Segment Open
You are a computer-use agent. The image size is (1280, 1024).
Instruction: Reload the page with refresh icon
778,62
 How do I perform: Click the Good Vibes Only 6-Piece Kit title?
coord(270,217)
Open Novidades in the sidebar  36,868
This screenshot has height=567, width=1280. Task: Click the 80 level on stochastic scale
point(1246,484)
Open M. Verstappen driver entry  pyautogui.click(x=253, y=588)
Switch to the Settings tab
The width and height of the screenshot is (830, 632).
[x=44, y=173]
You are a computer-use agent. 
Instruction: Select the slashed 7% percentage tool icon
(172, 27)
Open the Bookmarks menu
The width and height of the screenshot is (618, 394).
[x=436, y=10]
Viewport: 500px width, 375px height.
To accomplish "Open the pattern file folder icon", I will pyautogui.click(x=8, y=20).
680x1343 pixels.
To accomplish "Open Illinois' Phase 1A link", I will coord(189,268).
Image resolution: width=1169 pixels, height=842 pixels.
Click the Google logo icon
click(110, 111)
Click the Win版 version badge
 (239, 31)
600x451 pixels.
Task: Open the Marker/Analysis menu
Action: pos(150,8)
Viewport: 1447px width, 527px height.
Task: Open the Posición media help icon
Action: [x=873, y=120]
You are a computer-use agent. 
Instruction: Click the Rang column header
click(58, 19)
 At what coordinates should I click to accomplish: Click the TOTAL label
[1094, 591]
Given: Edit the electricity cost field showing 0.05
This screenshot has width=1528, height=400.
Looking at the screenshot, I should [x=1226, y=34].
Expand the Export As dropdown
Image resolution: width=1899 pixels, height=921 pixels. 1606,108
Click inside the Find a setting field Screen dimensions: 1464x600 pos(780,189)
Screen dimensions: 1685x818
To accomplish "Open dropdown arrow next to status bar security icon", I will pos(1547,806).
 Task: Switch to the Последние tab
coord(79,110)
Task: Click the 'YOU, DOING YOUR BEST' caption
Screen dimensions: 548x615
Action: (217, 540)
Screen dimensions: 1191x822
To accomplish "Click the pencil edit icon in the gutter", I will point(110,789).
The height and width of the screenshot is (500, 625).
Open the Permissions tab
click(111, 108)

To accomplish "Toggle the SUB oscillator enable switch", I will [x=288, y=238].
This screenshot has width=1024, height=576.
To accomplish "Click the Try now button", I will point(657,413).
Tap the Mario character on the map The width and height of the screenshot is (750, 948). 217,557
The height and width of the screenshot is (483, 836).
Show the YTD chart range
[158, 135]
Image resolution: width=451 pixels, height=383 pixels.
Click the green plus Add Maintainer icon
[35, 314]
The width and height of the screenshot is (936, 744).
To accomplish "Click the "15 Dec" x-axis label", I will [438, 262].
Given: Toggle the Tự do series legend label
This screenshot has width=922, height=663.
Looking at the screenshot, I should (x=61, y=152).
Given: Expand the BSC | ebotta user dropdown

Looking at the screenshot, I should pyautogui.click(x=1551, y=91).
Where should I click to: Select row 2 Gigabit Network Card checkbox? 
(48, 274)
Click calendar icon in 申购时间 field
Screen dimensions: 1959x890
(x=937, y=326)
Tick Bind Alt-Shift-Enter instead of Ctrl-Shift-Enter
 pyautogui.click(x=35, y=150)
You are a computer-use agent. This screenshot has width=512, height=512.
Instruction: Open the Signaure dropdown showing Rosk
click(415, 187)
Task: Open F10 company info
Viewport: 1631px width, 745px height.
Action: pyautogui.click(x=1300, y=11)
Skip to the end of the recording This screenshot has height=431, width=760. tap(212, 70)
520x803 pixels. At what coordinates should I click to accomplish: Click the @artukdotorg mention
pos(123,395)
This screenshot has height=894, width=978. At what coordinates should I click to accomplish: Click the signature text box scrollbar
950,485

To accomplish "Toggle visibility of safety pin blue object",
Segment Closed
The line with "Where should I", plus every line after it through the end of the listing, needs to be repeated exactly; nothing else belongs in the reply.

(Solution):
Where should I click to: Select row 2 Gigabit Network Card checkbox? 
(48, 274)
Click calendar icon in 申购时间 field
Screen dimensions: 1959x890
(x=937, y=326)
Tick Bind Alt-Shift-Enter instead of Ctrl-Shift-Enter
 pyautogui.click(x=35, y=150)
You are a computer-use agent. This screenshot has width=512, height=512.
Instruction: Open the Signaure dropdown showing Rosk
click(415, 187)
Task: Open F10 company info
Viewport: 1631px width, 745px height.
Action: pyautogui.click(x=1300, y=11)
Skip to the end of the recording This screenshot has height=431, width=760. tap(212, 70)
520x803 pixels. At what coordinates should I click to accomplish: Click the @artukdotorg mention
pos(123,395)
This screenshot has height=894, width=978. At what coordinates should I click to accomplish: Click the signature text box scrollbar
950,485

To accomplish "Toggle visibility of safety pin blue object",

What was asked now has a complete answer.